> Instructions to follow
The listing below must be copied exactly and in full.

□ □ □ □

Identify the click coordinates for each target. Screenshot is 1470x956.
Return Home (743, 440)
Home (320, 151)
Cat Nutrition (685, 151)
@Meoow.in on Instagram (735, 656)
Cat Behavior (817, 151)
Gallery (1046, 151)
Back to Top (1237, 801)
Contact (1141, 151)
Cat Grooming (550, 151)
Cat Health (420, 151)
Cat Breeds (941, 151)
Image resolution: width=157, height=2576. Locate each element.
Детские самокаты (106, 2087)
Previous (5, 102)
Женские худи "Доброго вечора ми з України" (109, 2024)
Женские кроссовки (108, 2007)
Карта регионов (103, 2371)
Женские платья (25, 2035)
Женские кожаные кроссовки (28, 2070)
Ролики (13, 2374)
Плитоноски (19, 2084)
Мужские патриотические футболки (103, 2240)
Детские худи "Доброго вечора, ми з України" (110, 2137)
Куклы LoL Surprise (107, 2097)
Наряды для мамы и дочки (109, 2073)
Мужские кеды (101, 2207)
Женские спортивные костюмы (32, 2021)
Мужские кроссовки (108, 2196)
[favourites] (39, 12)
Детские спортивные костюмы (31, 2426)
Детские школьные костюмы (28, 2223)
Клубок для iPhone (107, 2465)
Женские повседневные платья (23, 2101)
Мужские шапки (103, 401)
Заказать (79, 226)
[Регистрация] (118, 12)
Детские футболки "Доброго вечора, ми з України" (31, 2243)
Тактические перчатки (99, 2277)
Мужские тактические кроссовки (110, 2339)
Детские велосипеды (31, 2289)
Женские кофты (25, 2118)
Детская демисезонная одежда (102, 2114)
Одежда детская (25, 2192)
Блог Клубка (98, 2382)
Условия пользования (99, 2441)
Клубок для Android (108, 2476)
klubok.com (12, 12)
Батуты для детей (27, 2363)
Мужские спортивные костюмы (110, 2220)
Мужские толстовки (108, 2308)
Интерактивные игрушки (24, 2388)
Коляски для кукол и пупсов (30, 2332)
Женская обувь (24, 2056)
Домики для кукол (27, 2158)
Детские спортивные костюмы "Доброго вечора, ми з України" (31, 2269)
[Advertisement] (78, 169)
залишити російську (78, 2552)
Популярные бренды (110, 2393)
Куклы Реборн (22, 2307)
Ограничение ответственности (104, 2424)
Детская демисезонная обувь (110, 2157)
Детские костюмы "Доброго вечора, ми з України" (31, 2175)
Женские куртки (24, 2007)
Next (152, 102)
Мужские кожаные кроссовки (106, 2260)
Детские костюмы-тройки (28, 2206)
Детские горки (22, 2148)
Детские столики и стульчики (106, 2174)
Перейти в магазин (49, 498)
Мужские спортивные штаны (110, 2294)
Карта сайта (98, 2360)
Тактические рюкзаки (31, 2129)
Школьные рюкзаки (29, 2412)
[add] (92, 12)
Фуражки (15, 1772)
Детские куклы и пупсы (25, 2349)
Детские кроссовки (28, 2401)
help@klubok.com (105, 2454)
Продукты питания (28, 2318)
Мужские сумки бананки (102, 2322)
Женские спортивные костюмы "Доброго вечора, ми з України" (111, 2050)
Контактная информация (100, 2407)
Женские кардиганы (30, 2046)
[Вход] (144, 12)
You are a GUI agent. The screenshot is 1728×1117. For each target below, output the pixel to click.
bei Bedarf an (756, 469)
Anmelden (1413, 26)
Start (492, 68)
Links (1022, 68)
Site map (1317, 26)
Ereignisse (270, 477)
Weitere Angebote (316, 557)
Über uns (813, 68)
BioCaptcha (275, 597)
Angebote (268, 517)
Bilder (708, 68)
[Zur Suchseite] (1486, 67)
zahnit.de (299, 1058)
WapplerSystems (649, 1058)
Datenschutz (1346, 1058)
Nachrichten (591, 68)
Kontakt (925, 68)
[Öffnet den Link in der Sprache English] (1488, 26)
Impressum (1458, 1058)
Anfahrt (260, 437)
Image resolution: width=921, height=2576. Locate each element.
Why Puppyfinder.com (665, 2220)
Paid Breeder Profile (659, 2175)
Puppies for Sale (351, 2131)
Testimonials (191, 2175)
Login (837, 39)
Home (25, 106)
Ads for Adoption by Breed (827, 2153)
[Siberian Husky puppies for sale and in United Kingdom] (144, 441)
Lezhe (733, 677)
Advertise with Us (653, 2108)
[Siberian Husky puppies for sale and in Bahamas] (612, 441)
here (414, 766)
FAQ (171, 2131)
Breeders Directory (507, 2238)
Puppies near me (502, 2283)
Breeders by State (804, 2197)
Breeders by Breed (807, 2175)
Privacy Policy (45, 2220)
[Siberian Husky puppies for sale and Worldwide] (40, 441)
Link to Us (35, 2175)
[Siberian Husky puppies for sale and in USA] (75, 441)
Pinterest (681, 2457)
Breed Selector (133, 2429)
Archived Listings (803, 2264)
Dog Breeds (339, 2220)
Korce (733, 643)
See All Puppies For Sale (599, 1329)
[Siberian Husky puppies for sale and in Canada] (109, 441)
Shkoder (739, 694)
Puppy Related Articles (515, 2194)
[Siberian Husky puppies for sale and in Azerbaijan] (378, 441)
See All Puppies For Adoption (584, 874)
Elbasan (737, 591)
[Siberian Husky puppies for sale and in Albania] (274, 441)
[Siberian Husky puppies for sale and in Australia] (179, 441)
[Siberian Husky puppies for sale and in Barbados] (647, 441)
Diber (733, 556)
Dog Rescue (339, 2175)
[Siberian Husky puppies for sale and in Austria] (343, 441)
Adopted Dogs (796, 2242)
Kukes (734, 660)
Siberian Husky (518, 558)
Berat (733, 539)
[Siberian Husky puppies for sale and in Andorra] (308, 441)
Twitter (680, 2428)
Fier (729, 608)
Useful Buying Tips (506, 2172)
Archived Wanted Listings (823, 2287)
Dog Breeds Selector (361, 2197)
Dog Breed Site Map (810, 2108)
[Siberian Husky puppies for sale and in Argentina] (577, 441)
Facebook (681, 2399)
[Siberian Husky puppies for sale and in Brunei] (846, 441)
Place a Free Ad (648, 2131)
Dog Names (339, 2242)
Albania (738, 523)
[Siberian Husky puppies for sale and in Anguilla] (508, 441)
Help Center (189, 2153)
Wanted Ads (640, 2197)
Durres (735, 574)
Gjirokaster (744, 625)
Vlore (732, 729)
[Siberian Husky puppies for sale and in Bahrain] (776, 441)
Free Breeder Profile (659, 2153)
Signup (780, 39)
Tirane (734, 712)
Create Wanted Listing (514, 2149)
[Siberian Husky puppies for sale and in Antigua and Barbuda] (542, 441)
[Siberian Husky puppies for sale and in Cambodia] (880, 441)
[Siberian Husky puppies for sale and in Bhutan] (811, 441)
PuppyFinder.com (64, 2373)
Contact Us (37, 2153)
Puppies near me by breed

□ □ □ □

> Response to the task
Identify the click coordinates for each target. Screenshot is 1470x956.
Return Home (743, 440)
Home (320, 151)
Cat Nutrition (685, 151)
@Meoow.in on Instagram (735, 656)
Cat Behavior (817, 151)
Gallery (1046, 151)
Back to Top (1237, 801)
Contact (1141, 151)
Cat Grooming (550, 151)
Cat Health (420, 151)
Cat Breeds (941, 151)
Image resolution: width=157, height=2576. Locate each element.
Детские самокаты (106, 2087)
Previous (5, 102)
Женские худи "Доброго вечора ми з України" (109, 2024)
Женские кроссовки (108, 2007)
Карта регионов (103, 2371)
Женские платья (25, 2035)
Женские кожаные кроссовки (28, 2070)
Ролики (13, 2374)
Плитоноски (19, 2084)
Мужские патриотические футболки (103, 2240)
Детские худи "Доброго вечора, ми з України" (110, 2137)
Куклы LoL Surprise (107, 2097)
Наряды для мамы и дочки (109, 2073)
Мужские кеды (101, 2207)
Женские спортивные костюмы (32, 2021)
Мужские кроссовки (108, 2196)
[favourites] (39, 12)
Детские спортивные костюмы (31, 2426)
Детские школьные костюмы (28, 2223)
Клубок для iPhone (107, 2465)
Женские повседневные платья (23, 2101)
Мужские шапки (103, 401)
Заказать (79, 226)
[Регистрация] (118, 12)
Детские футболки "Доброго вечора, ми з України" (31, 2243)
Тактические перчатки (99, 2277)
Мужские тактические кроссовки (110, 2339)
Детские велосипеды (31, 2289)
Женские кофты (25, 2118)
Детская демисезонная одежда (102, 2114)
Одежда детская (25, 2192)
Блог Клубка (98, 2382)
Условия пользования (99, 2441)
Клубок для Android (108, 2476)
klubok.com (12, 12)
Батуты для детей (27, 2363)
Мужские спортивные костюмы (110, 2220)
Мужские толстовки (108, 2308)
Интерактивные игрушки (24, 2388)
Коляски для кукол и пупсов (30, 2332)
Женская обувь (24, 2056)
Домики для кукол (27, 2158)
Детские спортивные костюмы "Доброго вечора, ми з України" (31, 2269)
[Advertisement] (78, 169)
залишити російську (78, 2552)
Популярные бренды (110, 2393)
Куклы Реборн (22, 2307)
Ограничение ответственности (104, 2424)
Детская демисезонная обувь (110, 2157)
Детские костюмы "Доброго вечора, ми з України" (31, 2175)
Женские куртки (24, 2007)
Next (152, 102)
Мужские кожаные кроссовки (106, 2260)
Детские костюмы-тройки (28, 2206)
Детские горки (22, 2148)
Детские столики и стульчики (106, 2174)
Перейти в магазин (49, 498)
Мужские спортивные штаны (110, 2294)
Карта сайта (98, 2360)
Тактические рюкзаки (31, 2129)
Школьные рюкзаки (29, 2412)
[add] (92, 12)
Фуражки (15, 1772)
Детские куклы и пупсы (25, 2349)
Детские кроссовки (28, 2401)
help@klubok.com (105, 2454)
Продукты питания (28, 2318)
Мужские сумки бананки (102, 2322)
Женские спортивные костюмы "Доброго вечора, ми з України" (111, 2050)
Контактная информация (100, 2407)
Женские кардиганы (30, 2046)
[Вход] (144, 12)
You are a GUI agent. The screenshot is 1728×1117. For each target below, output the pixel to click.
bei Bedarf an (756, 469)
Anmelden (1413, 26)
Start (492, 68)
Links (1022, 68)
Site map (1317, 26)
Ereignisse (270, 477)
Weitere Angebote (316, 557)
Über uns (813, 68)
BioCaptcha (275, 597)
Angebote (268, 517)
Bilder (708, 68)
[Zur Suchseite] (1486, 67)
zahnit.de (299, 1058)
WapplerSystems (649, 1058)
Datenschutz (1346, 1058)
Nachrichten (591, 68)
Kontakt (925, 68)
[Öffnet den Link in der Sprache English] (1488, 26)
Impressum (1458, 1058)
Anfahrt (260, 437)
Image resolution: width=921, height=2576. Locate each element.
Why Puppyfinder.com (665, 2220)
Paid Breeder Profile (659, 2175)
Puppies for Sale (351, 2131)
Testimonials (191, 2175)
Login (837, 39)
Home (25, 106)
Ads for Adoption by Breed (827, 2153)
[Siberian Husky puppies for sale and in United Kingdom] (144, 441)
Lezhe (733, 677)
Advertise with Us (653, 2108)
[Siberian Husky puppies for sale and in Bahamas] (612, 441)
here (414, 766)
FAQ (171, 2131)
Breeders Directory (507, 2238)
Puppies near me (502, 2283)
Breeders by State (804, 2197)
Breeders by Breed (807, 2175)
Privacy Policy (45, 2220)
[Siberian Husky puppies for sale and Worldwide] (40, 441)
Link to Us (35, 2175)
[Siberian Husky puppies for sale and in USA] (75, 441)
Pinterest (681, 2457)
Breed Selector (133, 2429)
Archived Listings (803, 2264)
Dog Breeds (339, 2220)
Korce (733, 643)
See All Puppies For Sale (599, 1329)
[Siberian Husky puppies for sale and in Canada] (109, 441)
Shkoder (739, 694)
Puppy Related Articles (515, 2194)
[Siberian Husky puppies for sale and in Azerbaijan] (378, 441)
See All Puppies For Adoption (584, 874)
Elbasan (737, 591)
[Siberian Husky puppies for sale and in Albania] (274, 441)
[Siberian Husky puppies for sale and in Australia] (179, 441)
[Siberian Husky puppies for sale and in Barbados] (647, 441)
Diber (733, 556)
Dog Rescue (339, 2175)
[Siberian Husky puppies for sale and in Austria] (343, 441)
Adopted Dogs (796, 2242)
Kukes (734, 660)
Siberian Husky (518, 558)
Berat (733, 539)
[Siberian Husky puppies for sale and in Andorra] (308, 441)
Twitter (680, 2428)
Fier (729, 608)
Useful Buying Tips (506, 2172)
Archived Wanted Listings (823, 2287)
Dog Breeds Selector (361, 2197)
Dog Breed Site Map (810, 2108)
[Siberian Husky puppies for sale and in Argentina] (577, 441)
Facebook (681, 2399)
[Siberian Husky puppies for sale and in Brunei] (846, 441)
Place a Free Ad (648, 2131)
Dog Names (339, 2242)
Albania (738, 523)
[Siberian Husky puppies for sale and in Anguilla] (508, 441)
Help Center (189, 2153)
Wanted Ads (640, 2197)
Durres (735, 574)
Gjirokaster (744, 625)
Vlore (732, 729)
[Siberian Husky puppies for sale and in Bahrain] (776, 441)
Free Breeder Profile (659, 2153)
Signup (780, 39)
Tirane (734, 712)
Create Wanted Listing (514, 2149)
[Siberian Husky puppies for sale and in Antigua and Barbuda] (542, 441)
[Siberian Husky puppies for sale and in Cambodia] (880, 441)
[Siberian Husky puppies for sale and in Bhutan] (811, 441)
PuppyFinder.com (64, 2373)
Contact Us (37, 2153)
Puppies near me by breed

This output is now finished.